[Stored items]

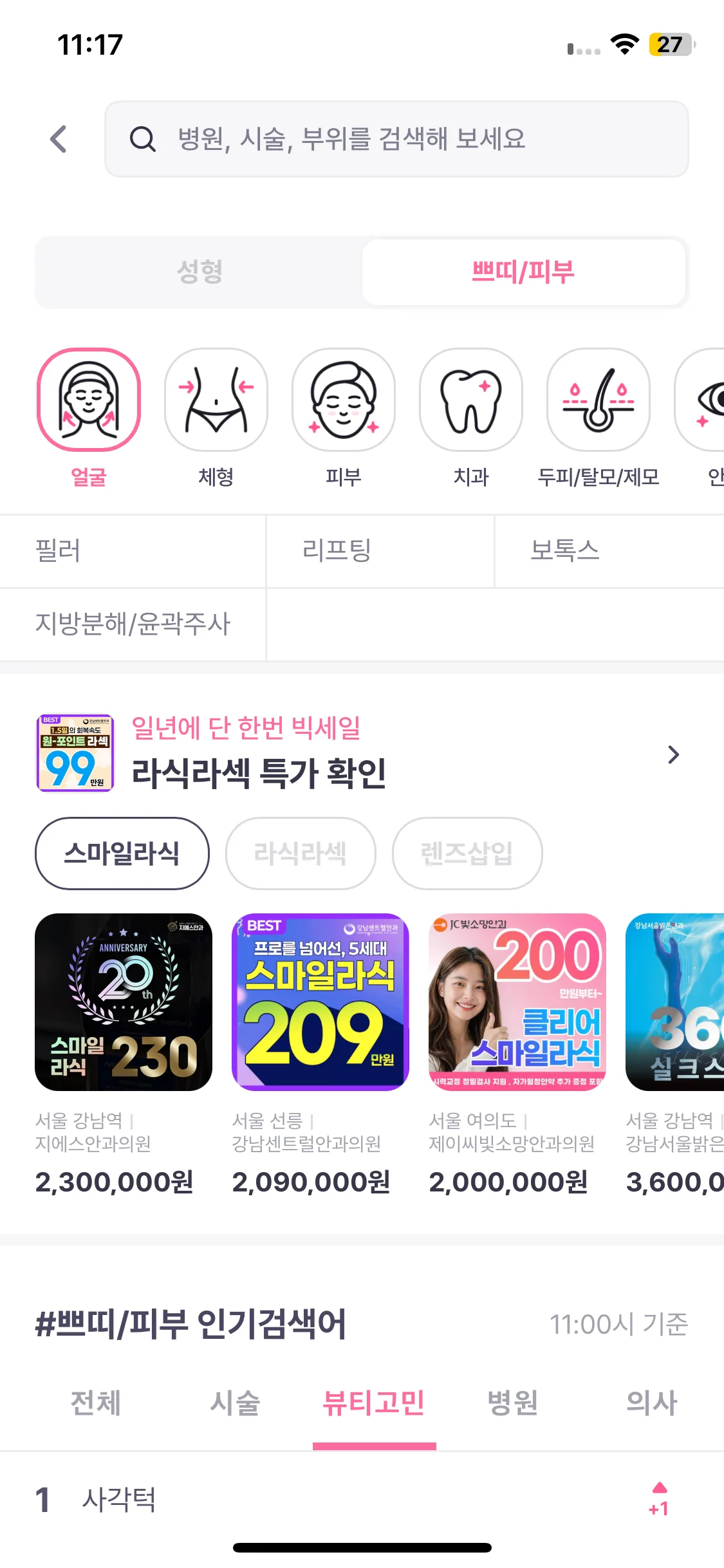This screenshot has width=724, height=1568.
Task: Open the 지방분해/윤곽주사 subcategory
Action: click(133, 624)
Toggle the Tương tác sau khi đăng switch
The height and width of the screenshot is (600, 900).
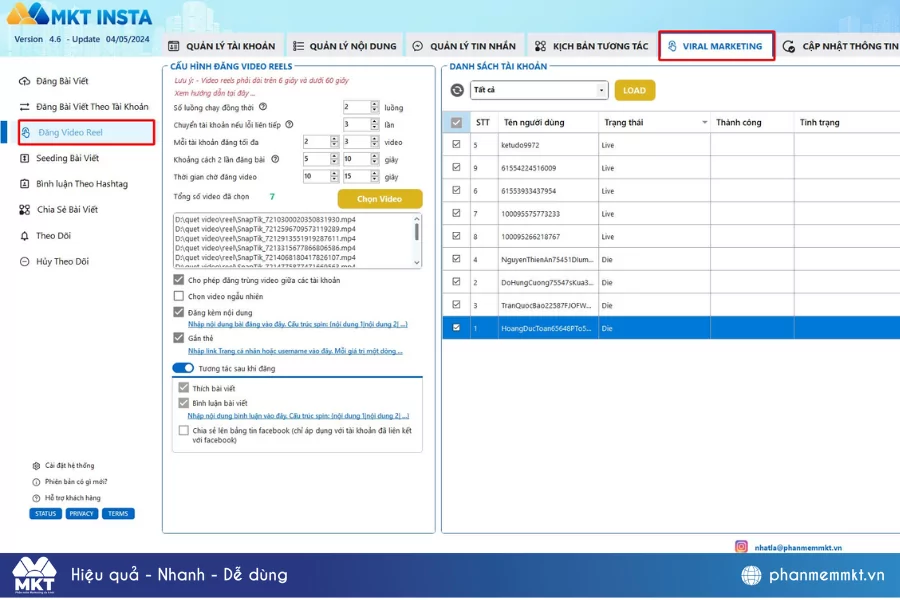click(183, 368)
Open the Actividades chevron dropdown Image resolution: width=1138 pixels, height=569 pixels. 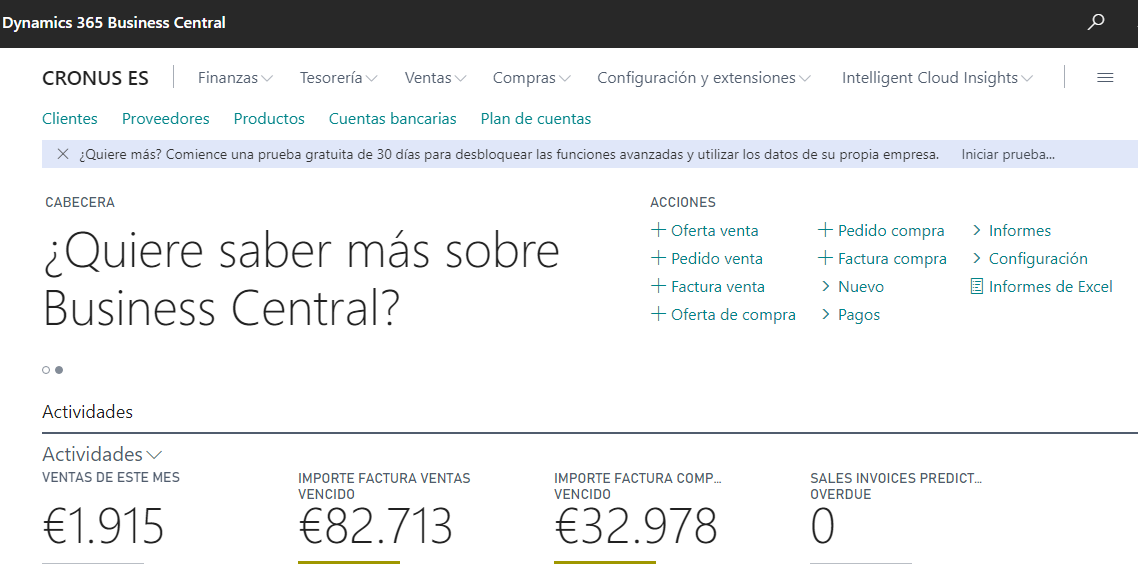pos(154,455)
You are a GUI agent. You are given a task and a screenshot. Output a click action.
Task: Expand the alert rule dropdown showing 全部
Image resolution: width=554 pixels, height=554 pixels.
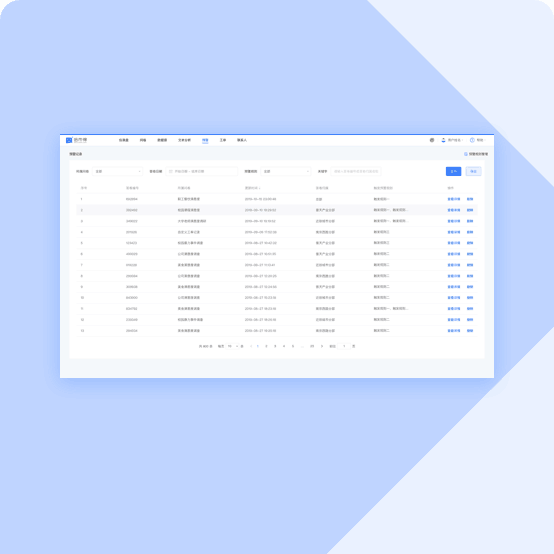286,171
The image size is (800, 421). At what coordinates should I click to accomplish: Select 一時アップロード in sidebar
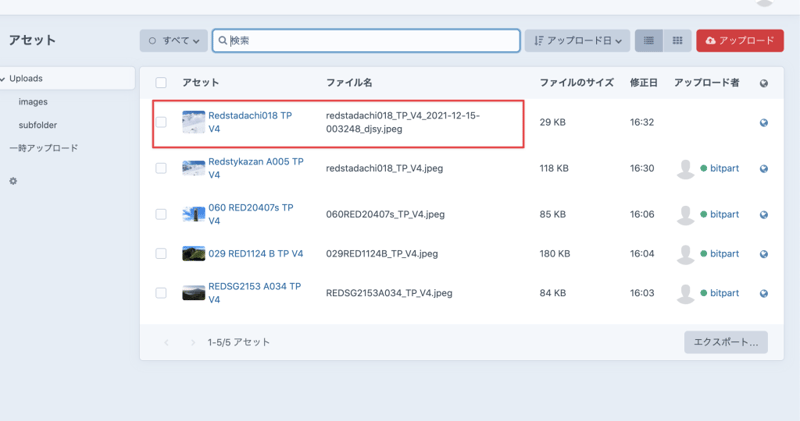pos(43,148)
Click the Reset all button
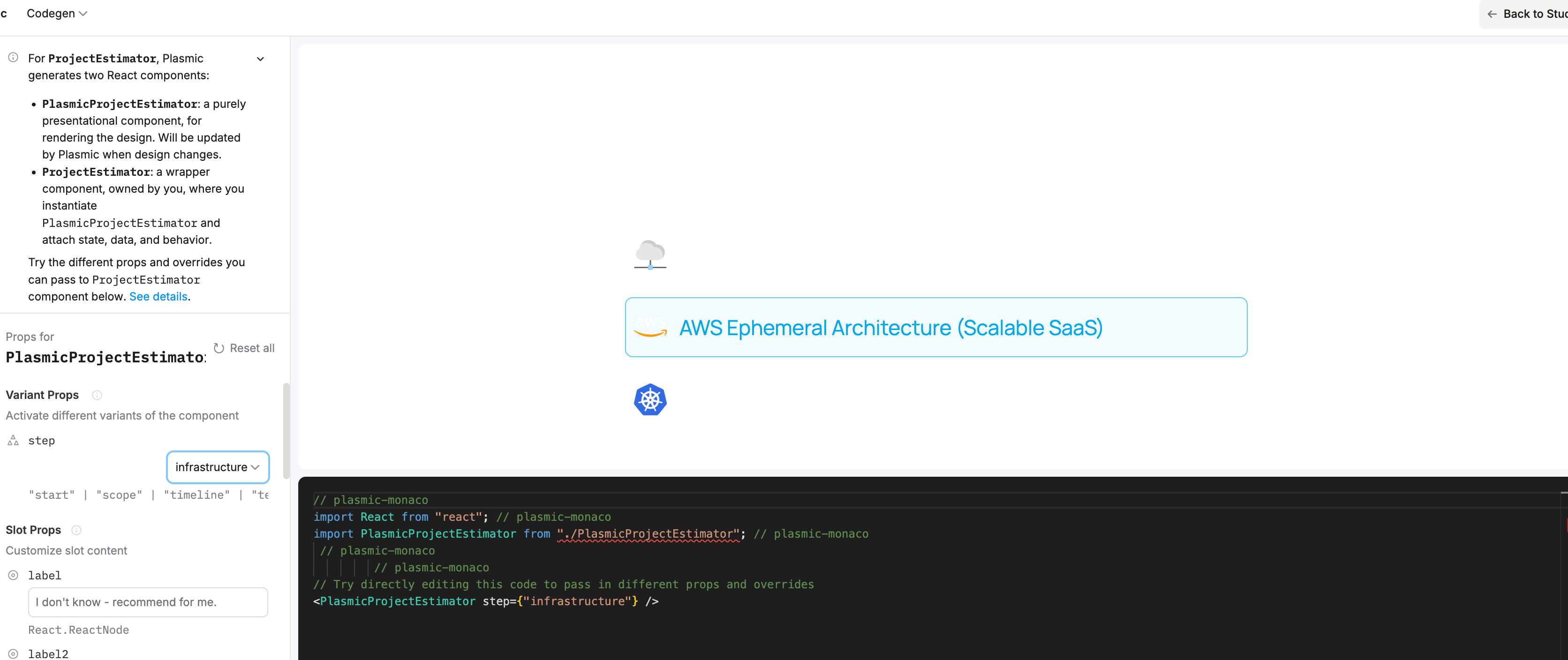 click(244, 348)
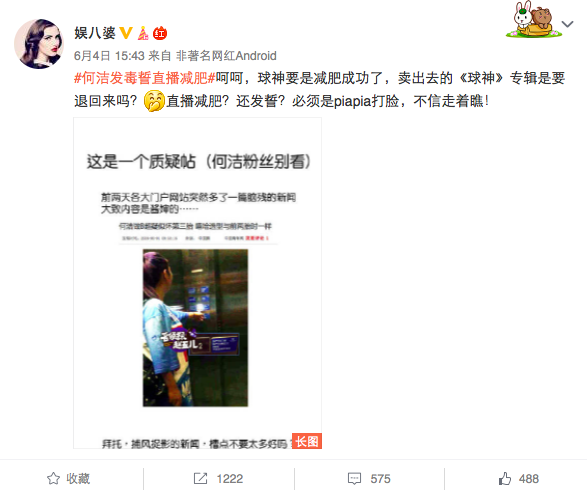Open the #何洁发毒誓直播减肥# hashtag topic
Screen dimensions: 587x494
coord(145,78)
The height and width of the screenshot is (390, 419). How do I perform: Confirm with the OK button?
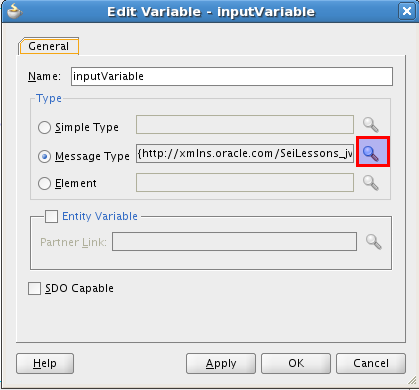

Task goal: Copy out the stretch of rows from the line containing "The image size" through the end of the rows exactly as they appear, leaving out the pictures.

Task answer:
The image size is (800, 421). At what coordinates should I click to accomplish: Select 一時アップロード in sidebar
pos(43,148)
Click the Reset all button
 click(244, 348)
Open the #何洁发毒誓直播减肥# hashtag topic
Screen dimensions: 587x494
coord(145,78)
The height and width of the screenshot is (390, 419). How do I perform: Confirm with the OK button?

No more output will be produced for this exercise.